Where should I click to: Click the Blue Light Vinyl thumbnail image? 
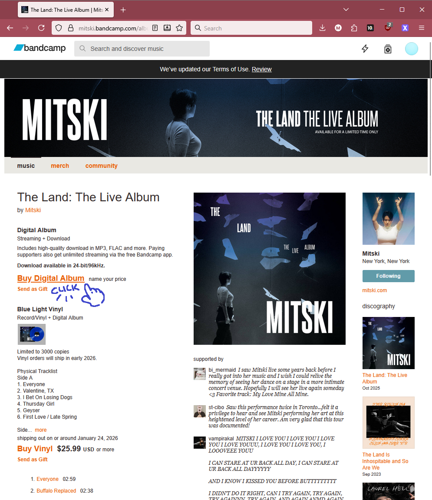(x=32, y=334)
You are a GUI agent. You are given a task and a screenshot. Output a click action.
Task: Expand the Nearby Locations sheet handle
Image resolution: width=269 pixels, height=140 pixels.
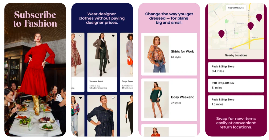tap(236, 52)
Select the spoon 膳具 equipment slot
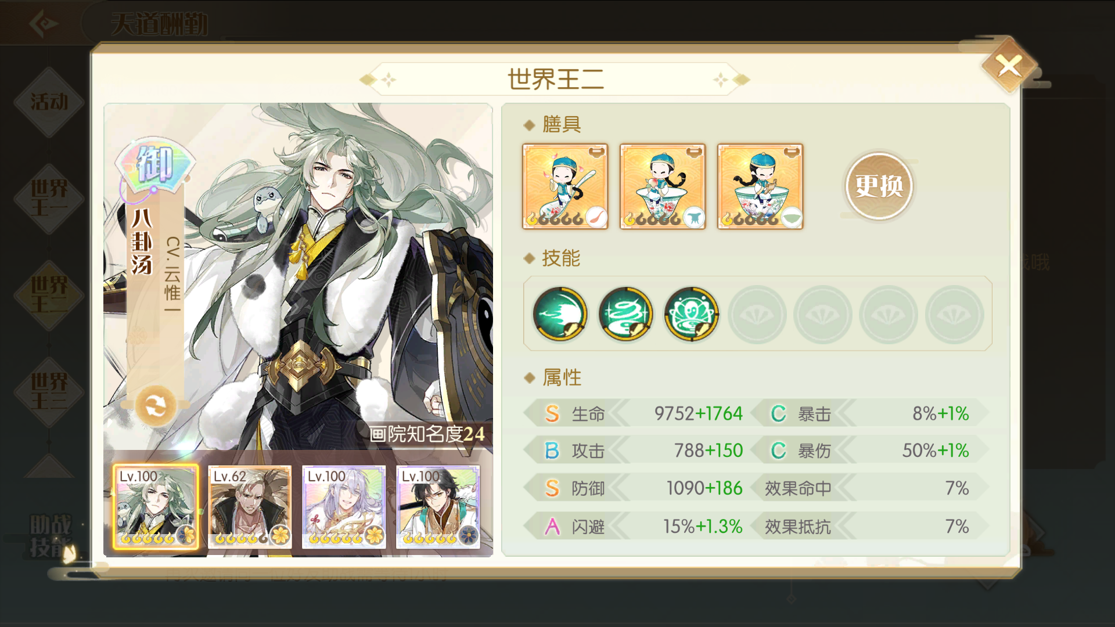Screen dimensions: 1115x627 565,186
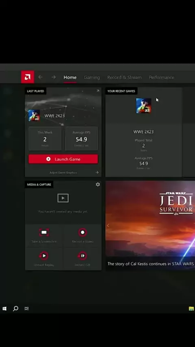This screenshot has width=195, height=347.
Task: Go forward with the right arrow
Action: (x=54, y=77)
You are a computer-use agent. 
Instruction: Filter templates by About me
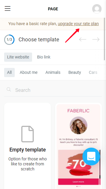[x=29, y=72]
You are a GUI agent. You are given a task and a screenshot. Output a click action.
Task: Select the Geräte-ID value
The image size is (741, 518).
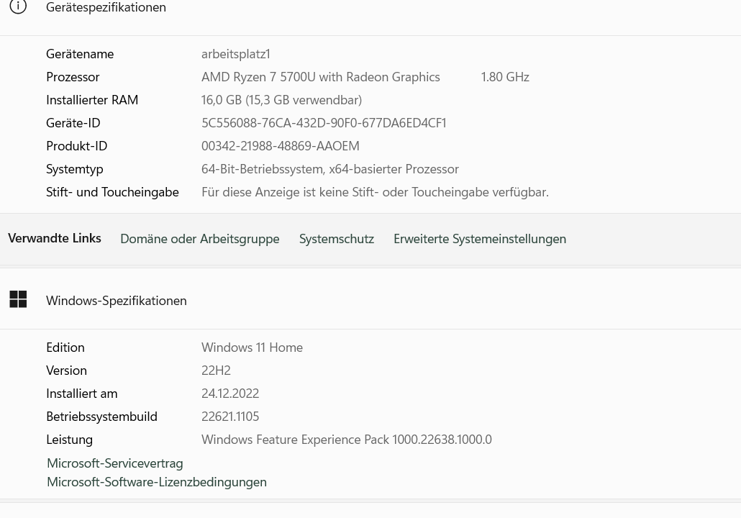pos(324,123)
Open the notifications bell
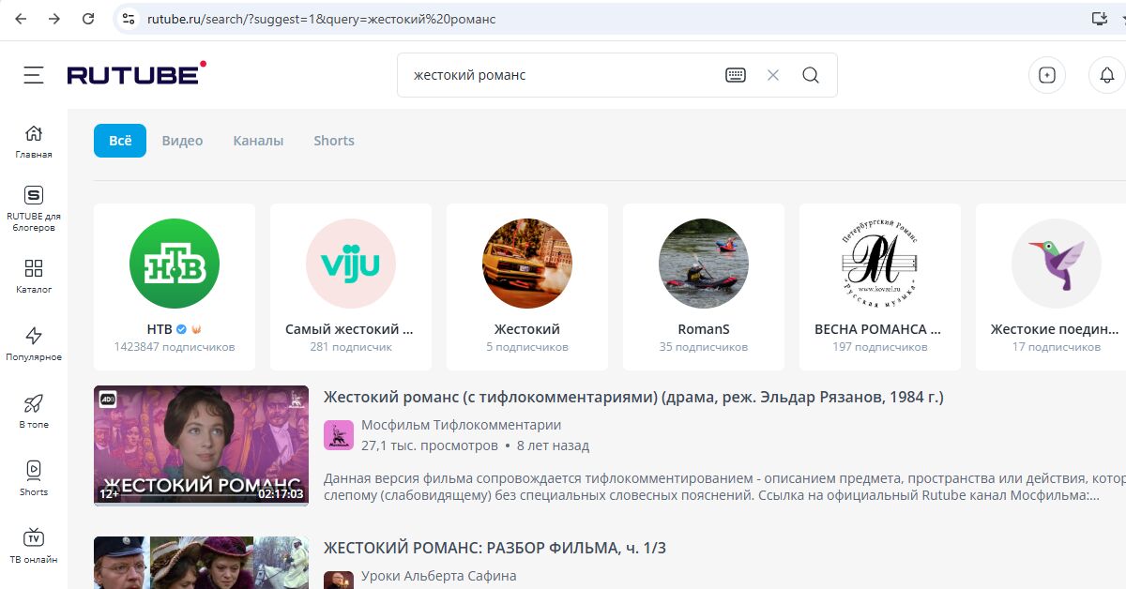Image resolution: width=1126 pixels, height=589 pixels. coord(1106,75)
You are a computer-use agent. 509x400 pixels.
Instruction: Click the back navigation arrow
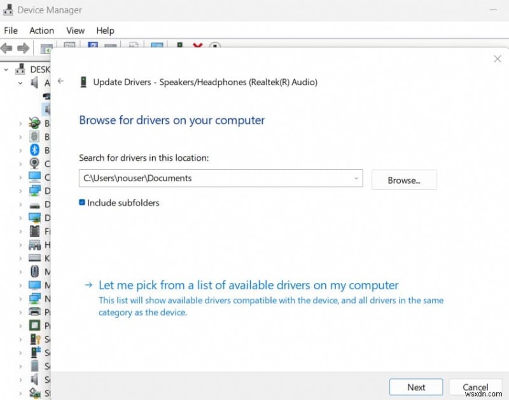click(x=60, y=81)
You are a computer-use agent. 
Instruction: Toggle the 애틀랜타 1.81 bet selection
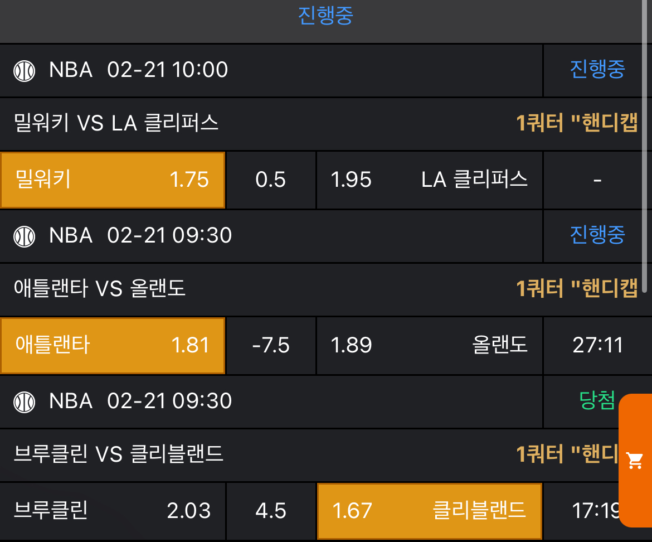[x=113, y=345]
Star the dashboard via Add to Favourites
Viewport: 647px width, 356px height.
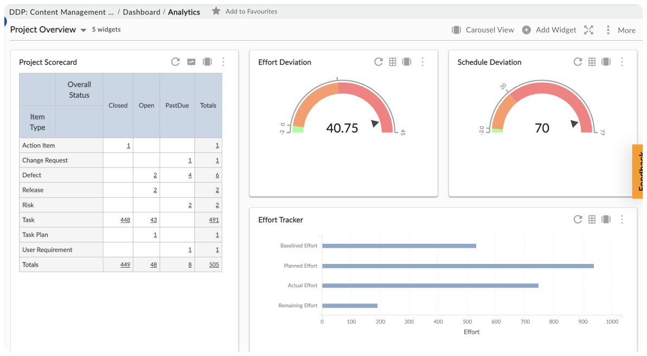[x=216, y=11]
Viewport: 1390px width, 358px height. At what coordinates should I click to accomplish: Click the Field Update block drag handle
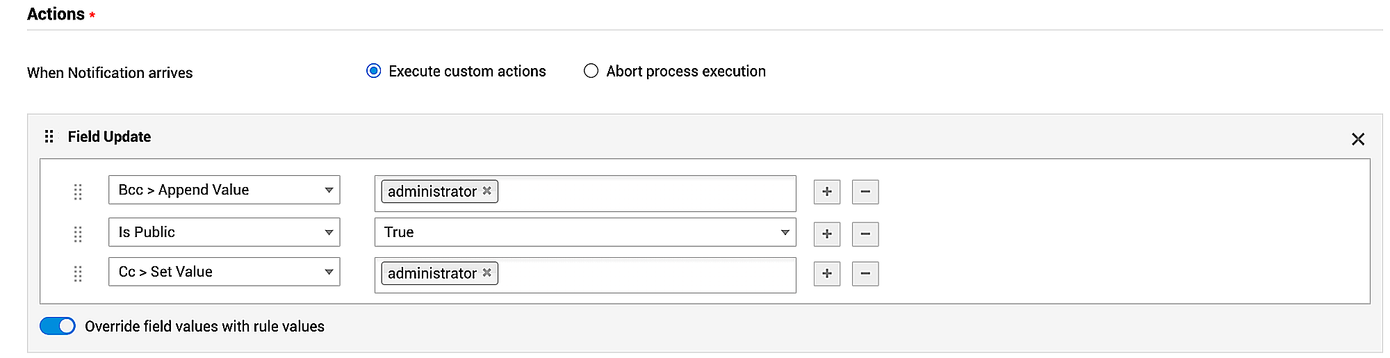click(49, 136)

___

**Goal of the exercise**
Your task is to reproduce exactly the lines running from the line that contains "Open the notifications bell" to the end of the records, pictures excluded.

**Output for this exercise**
Open the notifications bell
Image resolution: width=1126 pixels, height=589 pixels. coord(1106,75)
You are a computer-use agent. 509x400 pixels.
Instruction: Click the back navigation arrow
click(x=60, y=81)
You are a computer-use agent. 
Instruction: Toggle the 애틀랜타 1.81 bet selection
[x=113, y=345]
Star the dashboard via Add to Favourites
Viewport: 647px width, 356px height.
[x=216, y=11]
Viewport: 1390px width, 358px height. At what coordinates should I click to accomplish: Click the Field Update block drag handle
click(49, 136)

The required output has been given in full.